_REQUIRED TASKS_
• A. Rewrite the paragraph that begins "If I had become persuasive" from the Morse code discussion below as a short bulleted list, keeping its main facts.
• B. Carry the Morse code discussion below forward with the next reply in the exchange, picking up after its final sentence.

-- SOURCE EXTRACT start --

According to this recent demonstration on the Tonight Show with Jay
Leno:


http://www.youtube.com/watch?v=AhsSgcsTMd4

Ahem...quibble mode on...that little bit on the Tonight Show was
a 'setup' gig that employed two young local male actors as the
(described) "text messaging experts" but the two hams (one of which
would very soon become marketing director for Heil Sound) were
real. That is the input I got directly from a reliable staffer on
the Tonight Show. Took a few phone calls to get that information
but it is an advantage of living inside the entertainment capital of
the USA (aka Los Angeles, CA)...and the NBC western Hq is only
about 5 miles south of my place, down Hollywood Way to Alameda and
then east about a mile. That whole bit was really a send-up on the
popular fad of text messaging done by teeners and young adults.
That bit is about as 'real documentary' as Leno's send-ups on the
'street interviews' with ordinary (apparently clueless) younger
folk on various kinds of knowledge. In short, ONLY for gag purposes.


Sorry, but I've got to call baloney on this one. The individual who
appeared on the Tonight Show who sent the text message was actually Ben
Cook, and not an actor. Ben held the world's record for fastest text
messaging:


If you say so, then it is so. All I've got are some acquaintences IN
the entertainment industry who work behind the camera...plus five
professional actors (who don't count in this particular discussion).
That 'recent demonstration' was over a year ago, was it not?

"The Tonight Show with Jay Leno" is an entertainment vehicle. It is
not a documentary source of absolute facts. All such 'talk' shows
are convenience outlets for Public Relations in this capital of
motion picture and television production of the USA. MOST of the
movie and TV production in this city lives or dies by PR.

If I had become persuasive in my inquiry I MIGHT have gotten at
least a Call Sheet for the 'Leno show' in question. Usually those
are (by common agreement) Non-Disclosure documents. I could have
then digitized that Call Sheet and sent it privately as 'evidence.'
I did not think that such was necessary in this case.

The two Morse code operators, Chip Margelli, K7JA, and Ken Miller,
K6CTW, have attested to this being an actual contest with an actual,
previously unknown, message to send, which was sent both by Morse code,
and by text messaging. And there's no disputing that fast Morse code
would always beat an SMS text message of the same length.

-- SOURCE EXTRACT end --
-- EXTRACTED MATERIAL start --

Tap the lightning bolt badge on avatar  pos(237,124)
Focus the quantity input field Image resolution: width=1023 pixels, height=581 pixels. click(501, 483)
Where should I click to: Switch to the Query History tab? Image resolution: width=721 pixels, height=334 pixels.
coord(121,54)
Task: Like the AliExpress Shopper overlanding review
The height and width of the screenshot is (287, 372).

-- EXTRACTED MATERIAL end --
-- EXTRACTED MATERIAL start --

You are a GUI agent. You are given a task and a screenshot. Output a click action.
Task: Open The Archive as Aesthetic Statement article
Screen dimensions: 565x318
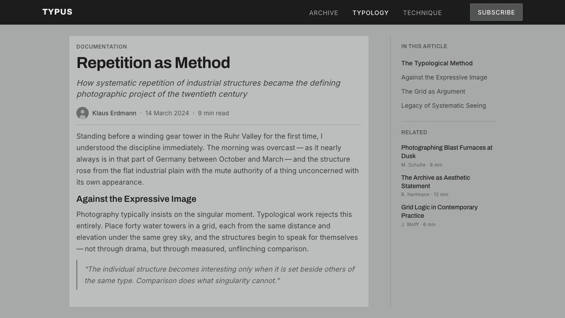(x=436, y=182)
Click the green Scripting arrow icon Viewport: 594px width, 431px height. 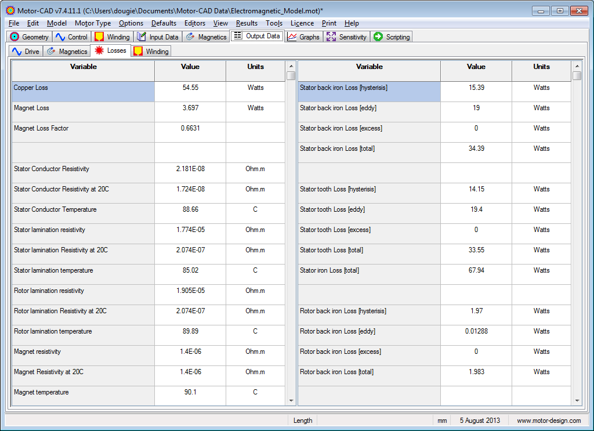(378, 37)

-- EXTRACTED MATERIAL end --

_RESPONSES IN ORDER_
• A.
- With a more persuasive inquiry, the writer might have obtained at least a Call Sheet for the Leno show in question.
- Call Sheets are usually non-disclosure documents by common agreement.
- The writer could then have digitized the Call Sheet and sent it privately as evidence.
- The writer did not think this was necessary in this case.

• B.
I have corresponded with Mr. Margelli in his new position as
Director of Marketing for Heil Sound...about Heil products, not
about this alleged 'test' or 'contest' on the 'Leno show.' I have
NO complaints about Mr. Margelli's nor Mr. Miller's capabilities
with manual morse code communications. I only have complaints
about this entertainment gig being used as 'factual demonstration'
of any comparison of manual morse code versus any other mode.

I haven't used a Teletype Model 28 machine in many years...but I
could challenge ANY manual morse code operator pair to send either
clear text or enciphered (5-character groups) textual data as to
which method is 'faster' (TTY v. manual morse). I would not need
a recipient on-stage since another TTY terminal would repeat all
input sent by the transmitting terminal. The only problem there
is that it ALSO is a 'set-up' kind of 'test' (any touch-typist on
a TTY would 'win') and has very little entertainment value. The
latter item would cause its non-appearance on 'the Leno show.'
I am a touch typist who learned that in middle school on manual
typewriters with no legends on key tops. I am age 75 and still
retain the ability to continuously 'send' keyboard input at about
50 WPM with burst-input rates approximately 100 WPM.

Two named witnesses would appear to trump one anonymous source.

Therefore, your anonymous "reliable staffer" seems anything but.


I cannot argue your statements or 'baloney' comments in this
venue. My original source is now working for another show.
No more access to Tonight show records is possible. If you or
any other morse code mode champion say it was a 'real test,'
then it must be a real test.

As to the efficacy claim that manual morse code communications
beats cellular telephone textual-only (by keypad) communications,
I do not know of a single communications service or provider
that uses 'text' (via cellphone) for two-way communications. Of
what point was this entertainment venue 'test' actually proving?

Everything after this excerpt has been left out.